Identification, quantification, and statistical analysis of LC-MS data
Raw LC-MS data files from Q-Exactive HF were converted to .mgf files using Proteo Wizard MS covertgui 64 bit and analyzed using Mascot v2.4. The annotated protein sequence for Plasmodium falciparum was downloaded from https://plasmodb.org (Release 51). Trypsin was set as the enzyme of choice with maximum missed cleavage 1, fixed modification carbamidomethyl (K), variable modification deamidated and oxidation of N, Q, and M, respectively, with the peptide and fragment mass tolerance at 0.6 Da.
ChIP qPCR
After de-crosslinking, ChIP DNA was purified using the Zymo ChIP DNA kit and quantified by Qubit HS DNA assay.
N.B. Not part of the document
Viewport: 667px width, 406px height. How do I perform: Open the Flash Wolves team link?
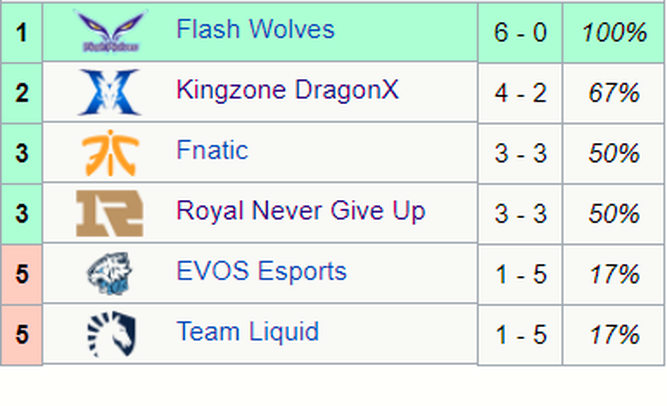pyautogui.click(x=255, y=29)
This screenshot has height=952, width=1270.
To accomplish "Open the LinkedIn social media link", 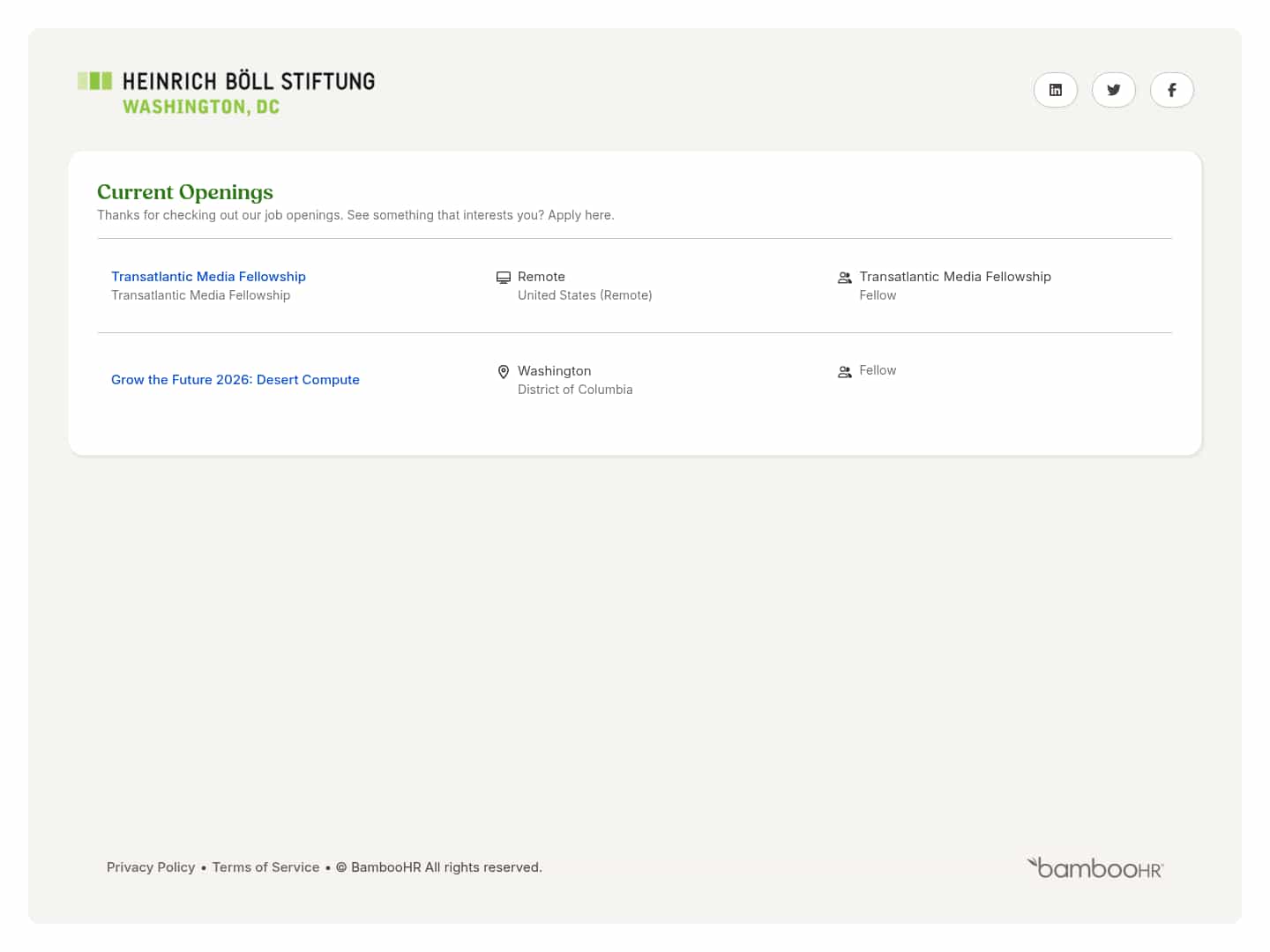I will pyautogui.click(x=1055, y=90).
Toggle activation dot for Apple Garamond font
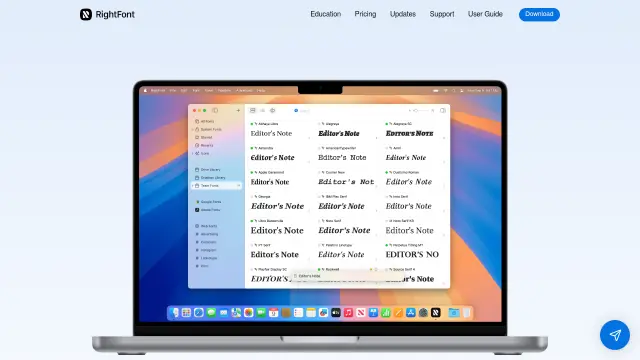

The purified ChIP DNA was first diluted 20-fold in elution buffer and then analyzed by qPCR using the CFX-96 Biorad system. All ChIP primers used (Supplementary Data 6) were first checked using genomic DNA to determine specificity (based on a single peak in the melting curve) and efficiency. ChIP qPCR data were analyzed using the ΔΔCt method. Pfap2-mrp ChIP-qPCR results are expressed as a percentage of input. Three biological replicates of both samples and negative control (mock IP using IgG) were used for ChIP-qPCR experiments.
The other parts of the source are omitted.